I don't think you are necessarily disagreeing with what they are saying.
First of all, there are surely many people who influenced the creation and release of this feature and I don't think it would be accurate to assign a single motivation to all their work.
Second, I don't think it's wrong to say that "boneheaded management cutting corners" by prioritizing the needs of other internal teams over the needs of the user is in some sense them "wanting to own your Mac". Although that is a dramatic way to describe it.
> I don't think it's wrong to say that "boneheaded management cutting corners" by prioritizing the needs of other internal teams over the needs of the user is in some sense them "wanting to own your Mac". Although that is a dramatic way to describe it.
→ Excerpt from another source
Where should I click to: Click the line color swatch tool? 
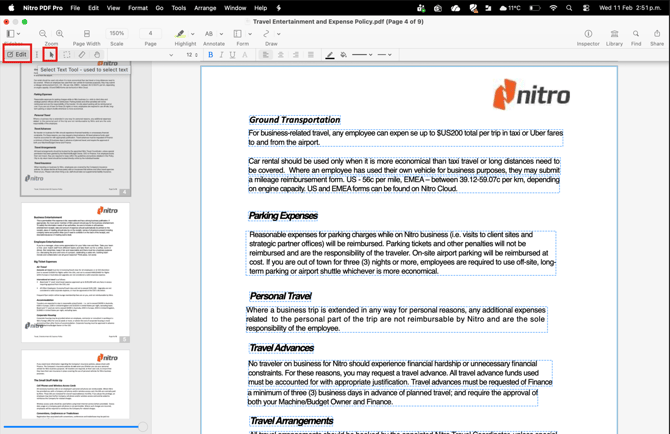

It’s beyond dramatic. It’s absurd. I’ve worked on so many projects and deadlines that have had to make such decisions, even decisions that eventually fell to me. In numerous cases I could cast aspersions on some of the management motivations, but even so I couldn’t describe it as them trying to own the product they’d sold to customers. In most cases it was a balance of market pressure and resources. In the cases where I’ve had to make those calls, it’s been balancing market pressure specifically so I had more room to satisfy users.
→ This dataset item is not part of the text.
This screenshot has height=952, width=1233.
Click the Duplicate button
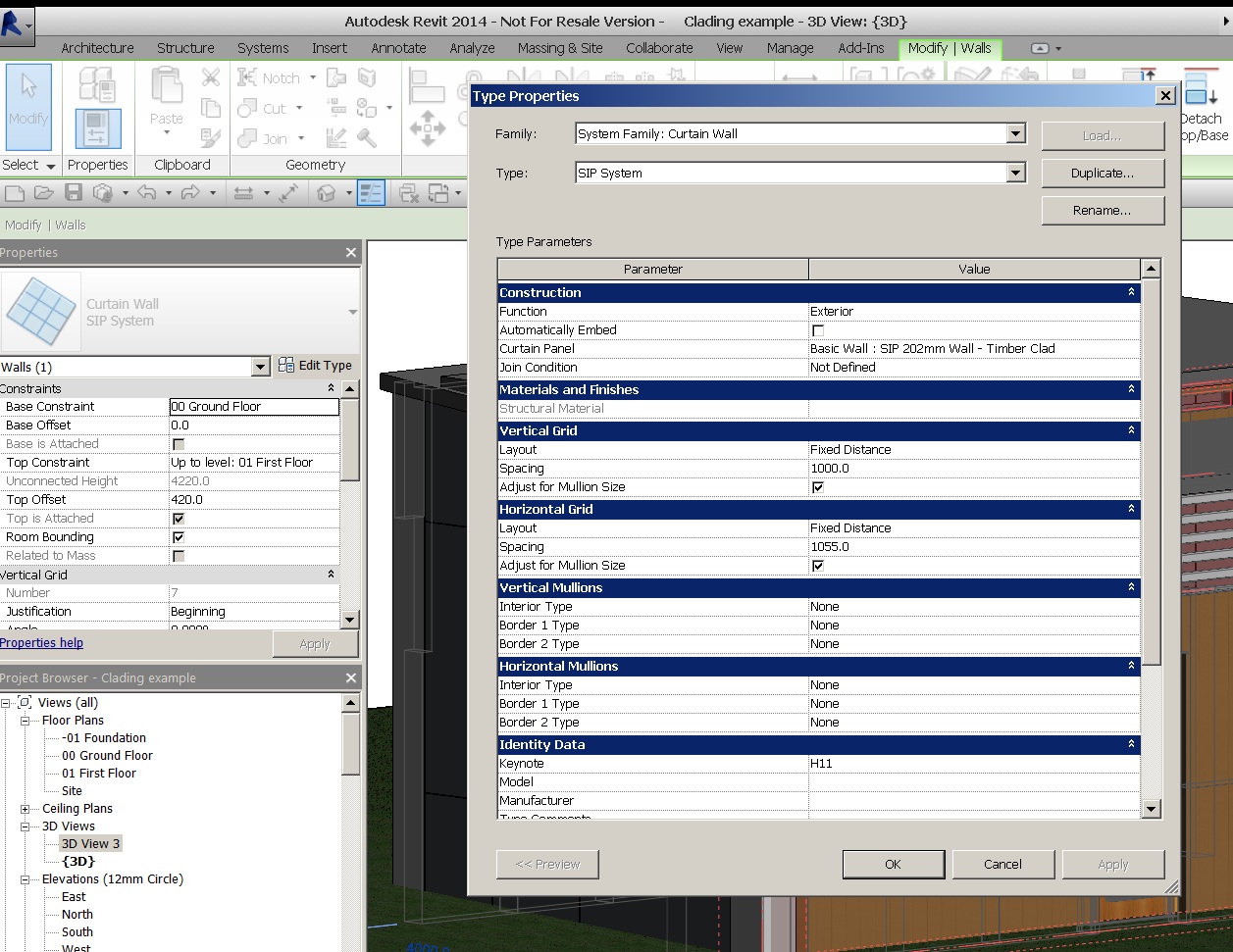pos(1103,173)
I don’t think Apple engineers are immune to this. They have to ship big things on a tight deadline. When they can’t satisfy everyone they have to make choices. Sometimes they don’t make the best choices.
Hopefully you don’t have these weights in your job. But lots of us do.
Of course nobody is immune. I believe it takes active work from the users of any vendor's software to disincentivize similar user hostile "improvements". That is just the way that business works in a human society.